> [What the task requires]: Please rewrite all of the entries below as a numbered list, omitting any blank lines.

> [Working data]:
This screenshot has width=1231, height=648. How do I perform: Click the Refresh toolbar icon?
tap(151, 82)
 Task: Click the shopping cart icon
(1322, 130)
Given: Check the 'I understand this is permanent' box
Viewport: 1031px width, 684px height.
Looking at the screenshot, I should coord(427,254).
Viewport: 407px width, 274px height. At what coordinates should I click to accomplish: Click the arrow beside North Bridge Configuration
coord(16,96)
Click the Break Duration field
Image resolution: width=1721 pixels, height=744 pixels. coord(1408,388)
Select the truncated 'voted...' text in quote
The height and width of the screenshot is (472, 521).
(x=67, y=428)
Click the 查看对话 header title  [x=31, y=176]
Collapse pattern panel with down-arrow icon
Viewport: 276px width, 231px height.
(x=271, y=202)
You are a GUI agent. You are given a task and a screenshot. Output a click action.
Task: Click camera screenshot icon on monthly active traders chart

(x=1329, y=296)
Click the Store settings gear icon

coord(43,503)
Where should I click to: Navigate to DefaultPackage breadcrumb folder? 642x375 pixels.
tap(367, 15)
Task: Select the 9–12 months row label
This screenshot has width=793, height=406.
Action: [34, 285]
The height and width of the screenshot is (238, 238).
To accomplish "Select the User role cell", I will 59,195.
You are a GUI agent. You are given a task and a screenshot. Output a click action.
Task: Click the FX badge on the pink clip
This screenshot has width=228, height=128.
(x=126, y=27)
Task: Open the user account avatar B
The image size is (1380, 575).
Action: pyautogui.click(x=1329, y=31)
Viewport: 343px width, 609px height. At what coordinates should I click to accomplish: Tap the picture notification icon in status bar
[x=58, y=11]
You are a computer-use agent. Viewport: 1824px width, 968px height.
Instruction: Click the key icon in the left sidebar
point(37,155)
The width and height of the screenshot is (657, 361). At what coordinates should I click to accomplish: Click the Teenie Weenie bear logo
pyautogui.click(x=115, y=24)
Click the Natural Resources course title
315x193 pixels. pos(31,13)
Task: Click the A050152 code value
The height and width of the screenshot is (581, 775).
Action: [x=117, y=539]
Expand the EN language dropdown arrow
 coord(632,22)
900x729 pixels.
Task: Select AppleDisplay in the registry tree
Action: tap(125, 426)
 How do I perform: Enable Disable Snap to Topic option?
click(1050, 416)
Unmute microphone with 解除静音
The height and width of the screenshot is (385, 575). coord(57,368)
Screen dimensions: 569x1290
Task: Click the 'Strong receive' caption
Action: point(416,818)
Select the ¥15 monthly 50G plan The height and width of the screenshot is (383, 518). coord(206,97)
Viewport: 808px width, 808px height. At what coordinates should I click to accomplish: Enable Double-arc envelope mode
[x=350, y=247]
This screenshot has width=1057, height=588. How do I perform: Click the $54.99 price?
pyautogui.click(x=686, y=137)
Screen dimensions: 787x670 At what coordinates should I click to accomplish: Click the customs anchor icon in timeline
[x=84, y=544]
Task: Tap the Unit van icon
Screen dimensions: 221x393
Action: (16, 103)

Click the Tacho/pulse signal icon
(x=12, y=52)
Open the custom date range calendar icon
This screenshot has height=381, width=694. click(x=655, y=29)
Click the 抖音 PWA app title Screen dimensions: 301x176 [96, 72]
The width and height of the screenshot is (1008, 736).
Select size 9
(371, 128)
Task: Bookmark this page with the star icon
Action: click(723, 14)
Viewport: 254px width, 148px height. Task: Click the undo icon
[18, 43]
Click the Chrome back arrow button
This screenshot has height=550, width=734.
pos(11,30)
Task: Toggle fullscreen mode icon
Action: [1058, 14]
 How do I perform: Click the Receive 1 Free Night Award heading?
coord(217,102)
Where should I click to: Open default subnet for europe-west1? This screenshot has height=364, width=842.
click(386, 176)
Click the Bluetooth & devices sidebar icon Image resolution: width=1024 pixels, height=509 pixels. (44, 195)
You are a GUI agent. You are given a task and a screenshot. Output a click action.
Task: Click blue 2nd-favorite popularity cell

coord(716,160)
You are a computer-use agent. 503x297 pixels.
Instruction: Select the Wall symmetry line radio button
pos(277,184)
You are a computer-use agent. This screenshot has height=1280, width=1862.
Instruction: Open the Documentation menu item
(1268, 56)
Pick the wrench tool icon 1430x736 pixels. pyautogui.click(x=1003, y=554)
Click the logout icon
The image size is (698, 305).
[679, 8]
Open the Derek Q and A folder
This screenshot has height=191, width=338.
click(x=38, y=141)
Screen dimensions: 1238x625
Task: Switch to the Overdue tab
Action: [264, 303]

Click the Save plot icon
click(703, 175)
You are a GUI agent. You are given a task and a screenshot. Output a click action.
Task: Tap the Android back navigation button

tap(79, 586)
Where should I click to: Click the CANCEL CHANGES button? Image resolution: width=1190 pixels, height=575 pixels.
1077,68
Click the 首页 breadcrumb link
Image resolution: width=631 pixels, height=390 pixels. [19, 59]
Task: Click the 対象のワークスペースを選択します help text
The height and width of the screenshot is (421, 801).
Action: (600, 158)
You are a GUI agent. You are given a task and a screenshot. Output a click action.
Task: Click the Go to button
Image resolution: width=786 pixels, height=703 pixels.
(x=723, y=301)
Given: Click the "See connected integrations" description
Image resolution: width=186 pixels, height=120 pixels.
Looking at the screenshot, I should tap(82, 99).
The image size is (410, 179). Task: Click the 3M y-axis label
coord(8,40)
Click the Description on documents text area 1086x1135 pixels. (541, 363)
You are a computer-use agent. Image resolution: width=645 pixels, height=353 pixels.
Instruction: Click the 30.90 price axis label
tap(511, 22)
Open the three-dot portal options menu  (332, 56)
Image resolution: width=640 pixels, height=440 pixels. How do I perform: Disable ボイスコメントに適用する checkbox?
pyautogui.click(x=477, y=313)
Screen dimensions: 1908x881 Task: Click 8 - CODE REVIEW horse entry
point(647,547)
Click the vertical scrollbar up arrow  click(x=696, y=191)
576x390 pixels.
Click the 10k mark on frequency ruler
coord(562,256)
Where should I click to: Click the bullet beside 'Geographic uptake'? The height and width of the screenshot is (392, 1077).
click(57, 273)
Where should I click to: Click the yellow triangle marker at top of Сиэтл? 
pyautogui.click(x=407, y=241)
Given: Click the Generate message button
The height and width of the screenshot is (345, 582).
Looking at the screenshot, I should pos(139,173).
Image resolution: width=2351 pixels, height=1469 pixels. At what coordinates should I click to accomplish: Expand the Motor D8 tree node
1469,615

> [Solved exercise]:
1. This screenshot has width=1231, height=648. How do I perform: Click the Refresh toolbar icon?
2. tap(151, 82)
3.  Task: Click the shopping cart icon
4. (1322, 130)
5. Given: Check the 'I understand this is permanent' box
6. Viewport: 1031px width, 684px height.
7. Looking at the screenshot, I should coord(427,254).
8. Viewport: 407px width, 274px height. At what coordinates should I click to accomplish: Click the arrow beside North Bridge Configuration
9. coord(16,96)
10. Click the Break Duration field
11. Image resolution: width=1721 pixels, height=744 pixels. coord(1408,388)
12. Select the truncated 'voted...' text in quote
13. The height and width of the screenshot is (472, 521).
14. (x=67, y=428)
15. Click the 查看对话 header title  [x=31, y=176]
16. Collapse pattern panel with down-arrow icon
17. Viewport: 276px width, 231px height.
18. (x=271, y=202)
19. You are a GUI agent. You are given a task and a screenshot. Output a click action.
20. Task: Click camera screenshot icon on monthly active traders chart
21. (x=1329, y=296)
22. Click the Store settings gear icon
23. coord(43,503)
24. Where should I click to: Navigate to DefaultPackage breadcrumb folder? 642x375 pixels.
25. tap(367, 15)
26. Task: Select the 9–12 months row label
27. This screenshot has width=793, height=406.
28. Action: [34, 285]
29. The height and width of the screenshot is (238, 238).
30. To accomplish "Select the User role cell", I will 59,195.
31. You are a GUI agent. You are given a task and a screenshot. Output a click action.
32. Task: Click the FX badge on the pink clip
33. This screenshot has width=228, height=128.
34. (x=126, y=27)
35. Task: Open the user account avatar B
36. The image size is (1380, 575).
37. Action: pyautogui.click(x=1329, y=31)
38. Viewport: 343px width, 609px height. At what coordinates should I click to accomplish: Tap the picture notification icon in status bar
39. [x=58, y=11]
40. You are a computer-use agent. Viewport: 1824px width, 968px height.
41. Instruction: Click the key icon in the left sidebar
42. point(37,155)
43. The width and height of the screenshot is (657, 361). At what coordinates should I click to accomplish: Click the Teenie Weenie bear logo
44. pyautogui.click(x=115, y=24)
45. Click the Natural Resources course title
46. 315x193 pixels. pos(31,13)
47. Task: Click the A050152 code value
48. The height and width of the screenshot is (581, 775).
49. Action: [x=117, y=539]
50. Expand the EN language dropdown arrow
51.  coord(632,22)
52. 900x729 pixels.
53. Task: Select AppleDisplay in the registry tree
54. Action: tap(125, 426)
55.  How do I perform: Enable Disable Snap to Topic option?
56. click(1050, 416)
57. Unmute microphone with 解除静音
58. The height and width of the screenshot is (385, 575). coord(57,368)
59. Screen dimensions: 569x1290
60. Task: Click the 'Strong receive' caption
61. Action: point(416,818)
62. Select the ¥15 monthly 50G plan The height and width of the screenshot is (383, 518). coord(206,97)
63. Viewport: 808px width, 808px height. At what coordinates should I click to accomplish: Enable Double-arc envelope mode
64. [x=350, y=247]
65. This screenshot has width=1057, height=588. How do I perform: Click the $54.99 price?
66. pyautogui.click(x=686, y=137)
67. Screen dimensions: 787x670 At what coordinates should I click to accomplish: Click the customs anchor icon in timeline
68. [x=84, y=544]
69. Task: Tap the Unit van icon
70. Screen dimensions: 221x393
71. Action: (16, 103)
72. Click the Tacho/pulse signal icon
73. (x=12, y=52)
74. Open the custom date range calendar icon
75. This screenshot has height=381, width=694. click(x=655, y=29)
76. Click the 抖音 PWA app title Screen dimensions: 301x176 [96, 72]
77. The width and height of the screenshot is (1008, 736).
78. Select size 9
79. (371, 128)
80. Task: Bookmark this page with the star icon
81. Action: click(723, 14)
82. Viewport: 254px width, 148px height. Task: Click the undo icon
83. [18, 43]
84. Click the Chrome back arrow button
85. This screenshot has height=550, width=734.
86. pos(11,30)
87. Task: Toggle fullscreen mode icon
88. Action: [1058, 14]
89.  How do I perform: Click the Receive 1 Free Night Award heading?
90. coord(217,102)
91. Where should I click to: Open default subnet for europe-west1? This screenshot has height=364, width=842.
92. click(386, 176)
93. Click the Bluetooth & devices sidebar icon Image resolution: width=1024 pixels, height=509 pixels. (44, 195)
94. You are a GUI agent. You are given a task and a screenshot. Output a click action.
95. Task: Click blue 2nd-favorite popularity cell
96. coord(716,160)
97. You are a computer-use agent. 503x297 pixels.
98. Instruction: Select the Wall symmetry line radio button
99. pos(277,184)
100. You are a computer-use agent. This screenshot has height=1280, width=1862.
101. Instruction: Open the Documentation menu item
102. (1268, 56)
103. Pick the wrench tool icon 1430x736 pixels. pyautogui.click(x=1003, y=554)
104. Click the logout icon
105. The image size is (698, 305).
106. [679, 8]
107. Open the Derek Q and A folder
108. This screenshot has height=191, width=338.
109. click(x=38, y=141)
110. Screen dimensions: 1238x625
111. Task: Switch to the Overdue tab
112. Action: [264, 303]
113. Click the Save plot icon
114. click(703, 175)
115. You are a GUI agent. You are given a task and a screenshot. Output a click action.
116. Task: Tap the Android back navigation button
117. tap(79, 586)
118. Where should I click to: Click the CANCEL CHANGES button? Image resolution: width=1190 pixels, height=575 pixels.
119. 1077,68
120. Click the 首页 breadcrumb link
121. Image resolution: width=631 pixels, height=390 pixels. [19, 59]
122. Task: Click the 対象のワークスペースを選択します help text
123. The height and width of the screenshot is (421, 801).
124. Action: (600, 158)
125. You are a GUI agent. You are given a task and a screenshot. Output a click action.
126. Task: Click the Go to button
127. Image resolution: width=786 pixels, height=703 pixels.
128. (x=723, y=301)
129. Given: Click the "See connected integrations" description
130. Image resolution: width=186 pixels, height=120 pixels.
131. Looking at the screenshot, I should tap(82, 99).
132. The image size is (410, 179). Task: Click the 3M y-axis label
133. coord(8,40)
134. Click the Description on documents text area 1086x1135 pixels. (541, 363)
135. You are a computer-use agent. Image resolution: width=645 pixels, height=353 pixels.
136. Instruction: Click the 30.90 price axis label
137. tap(511, 22)
138. Open the three-dot portal options menu  (332, 56)
139. Image resolution: width=640 pixels, height=440 pixels. How do I perform: Disable ボイスコメントに適用する checkbox?
140. pyautogui.click(x=477, y=313)
141. Screen dimensions: 1908x881 Task: Click 8 - CODE REVIEW horse entry
142. point(647,547)
143. Click the vertical scrollbar up arrow  click(x=696, y=191)
144. 576x390 pixels.
145. Click the 10k mark on frequency ruler
146. coord(562,256)
147. Where should I click to: Click the bullet beside 'Geographic uptake'? The height and width of the screenshot is (392, 1077).
148. click(57, 273)
149. Where should I click to: Click the yellow triangle marker at top of Сиэтл? 
150. pyautogui.click(x=407, y=241)
151. Given: Click the Generate message button
152. The height and width of the screenshot is (345, 582).
153. Looking at the screenshot, I should pos(139,173).
154. Image resolution: width=2351 pixels, height=1469 pixels. At what coordinates should I click to accomplish: Expand the Motor D8 tree node
155. 1469,615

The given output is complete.